Die Resonanz war überwältigend: In nur drei Wochen nach der Einführung der Meldefunktion wurden mehr als eine Million Beiträge gemeldet. Diese Zahl verdeutlicht das Ausmass des Problems und zeigt, dass sich LinkedIn-Nutzer zu Recht von der Flut minderwertiger Inhalte gestört fühlen. Die Meldungen konzentrieren sich auf Beiträge, die typischerweise generische Lebensratschläge, motivierende Sprüche oder klischeehafte Geschichten enthalten, ohne dass dahinter echte Expertise oder persönliche Erfahrung steht.
Das Unternehmen denkt bereits über weitere Schritte nach, um das Problem anzugehen. Der Produktchef signalisiert, dass neben der Meldefunktion zusätzliche Massnahmen im Bereich Inhaltsqualität und automatisierte Erkennung in Planung sein könnten. Ziel ist es, die Plattform wieder zu einem Ort echten beruflichen Austauschs zu machen und nicht nur ein Spielplatz für KI-generierte Masseninhalte zu sein.

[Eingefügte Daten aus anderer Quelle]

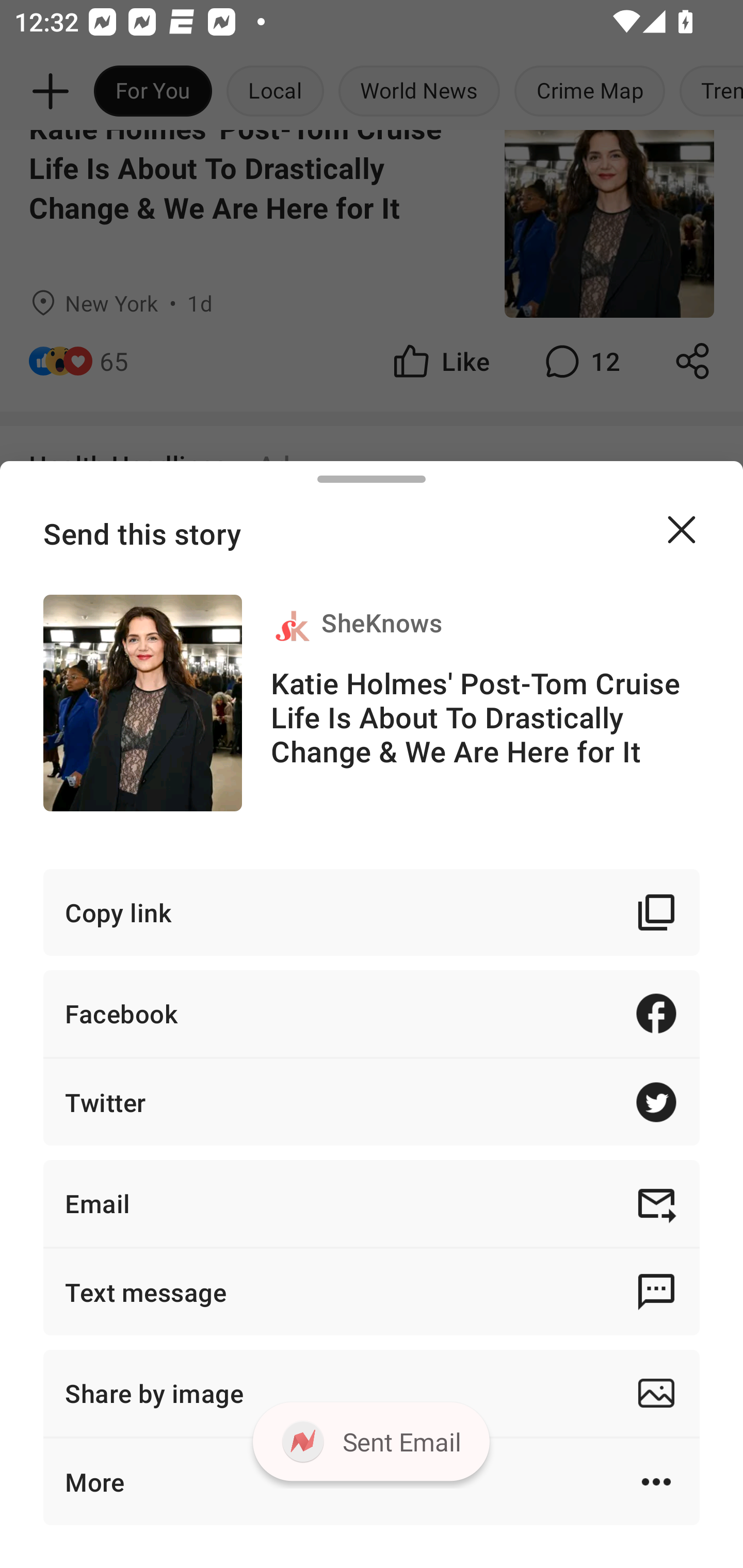
Copy link (371, 912)
Facebook (371, 1013)
Twitter (371, 1102)
Email (371, 1203)
Text message (371, 1291)
Share by image (371, 1393)
More (371, 1481)
Given the description of an element on the screen output the (x, y) to click on. 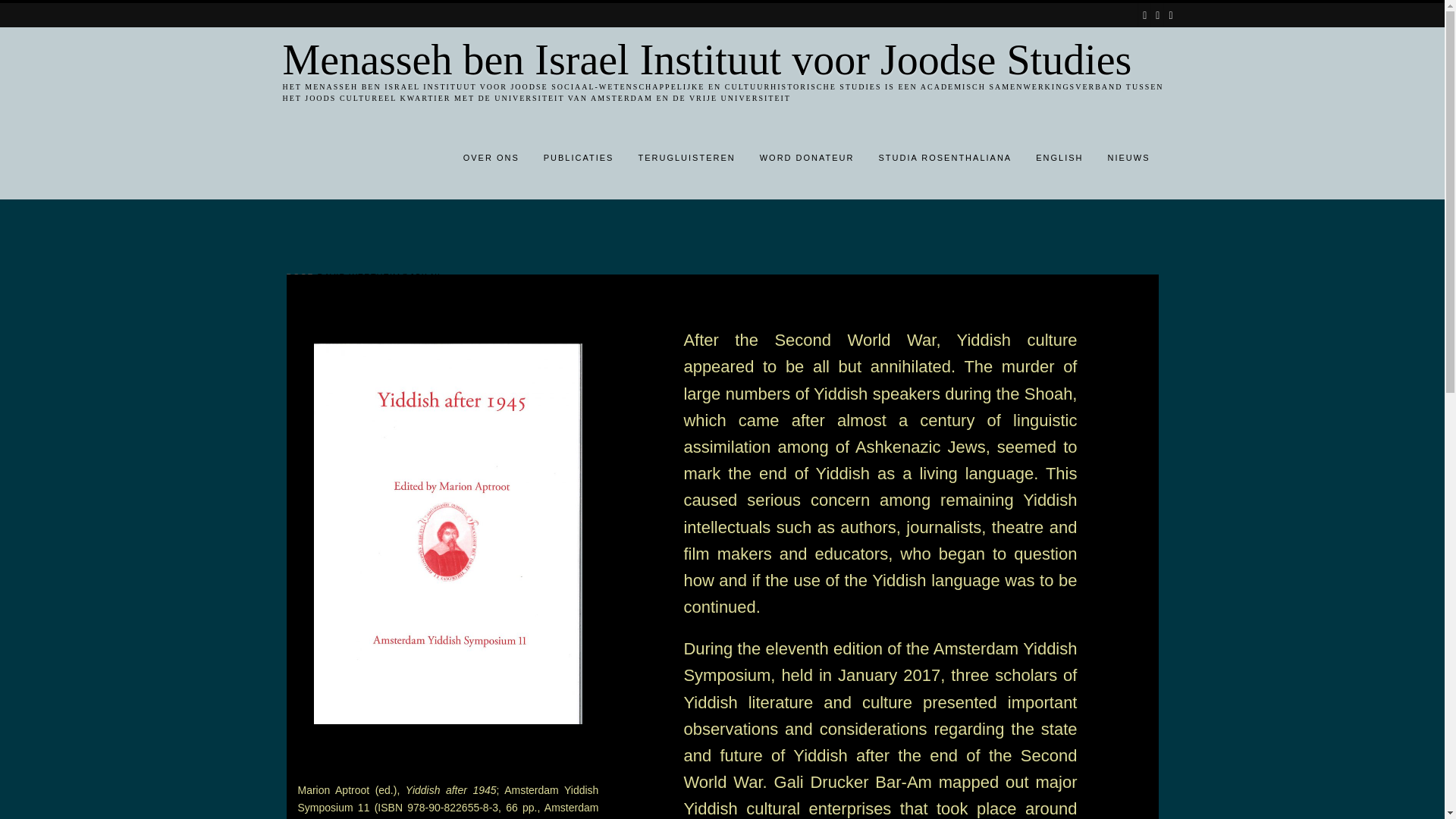
OVER ONS (491, 158)
TERUGLUISTEREN (686, 158)
Menasseh ben Israel Instituut voor Joodse Studies (729, 59)
STUDIA ROSENTHALIANA (944, 158)
WORD DONATEUR (807, 158)
Menasseh ben Israel Instituut voor Joodse Studies (729, 59)
PUBLICATIES (578, 158)
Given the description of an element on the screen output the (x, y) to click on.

Für Unternehmen und Dienstleister, die LinkedIn als B2B-Marketing- und Recruiting-Kanal nutzen, ist dies eine gute Nachricht. Die Massnahmen könnten helfen, die Sichtbarkeit von echten, wertvollen Inhalten zu verbessern und die Plattform wieder attraktiver zu machen. Gleichzeitig ist sie eine Mahnung für alle, die KI-Tools zur Contentersstellung einsetzen: Automatisiert generierte oder oberflächlich überarbeitete Massen-Beiträge sind kein nachhaltiges Erfolgsrezept mehr und könnten sogar reputationalen Schaden anrichten.